_Provided passage_
-.-.-
If you're a female wine drinker, Barton O'Brien would like to make your acquaintance. Even if he can't, he'd like you to spend $30 on a bottle of his wine next time you're in the States. Barton is the man behind Seduction (seductionwine.com), a Napa Valley blend of Cabernet Sauvignon and Merlot that he created for his wife, Barb (bless), and all you laydeez out there.
I've never tasted it, but the back label promises a red that's 'voluptuous, with sensual flavours and a velvet kiss'. As if that weren't enough of a turn-on, Seduction comes wrapped in something that looks like a negligée. Pass me the smelling salts. 'Women,' Barton told the New York Times with a lascivious wink, 'are into mouth-feel and a long finish.' And you thought the art of romance was dead ...
The O'Briens clearly think they've spotted a marketing niche. Their West Coast winery is now offering romance tours ('finish with an intimate picnic of artisan cheeses and breads') at $30 a go. Apparently, there's a discount for groups, which might appeal to the more adventurous wine tourist.
-.-.-
_Stated task A_
According to the Seduction wine article, which two grapes are blended to make Seduction?
_Stated task B_
List each description of the wine that the back label promises, according to the Seduction wine article.
The material after this article isn't needed for the work.

_Recorded data_
-.-.-
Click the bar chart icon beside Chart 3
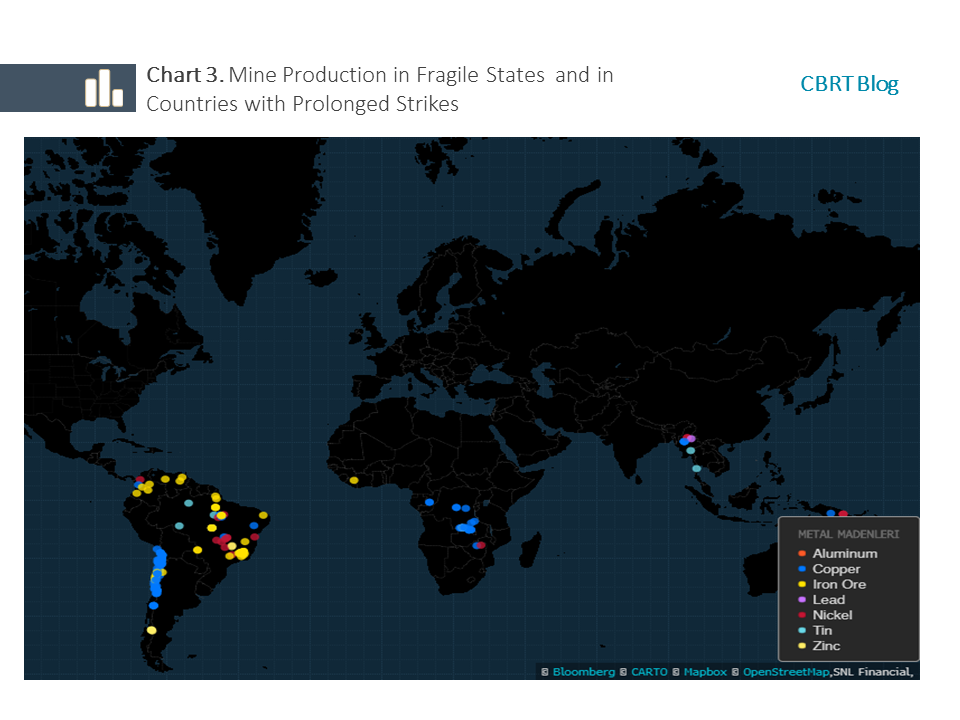Viewport: 960px width, 720px height. [x=103, y=89]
-.-.-
_Complete output A_
Cabernet Sauvignon and Merlot

_Complete output B_
- voluptuous
- sensual flavours
- a velvet kiss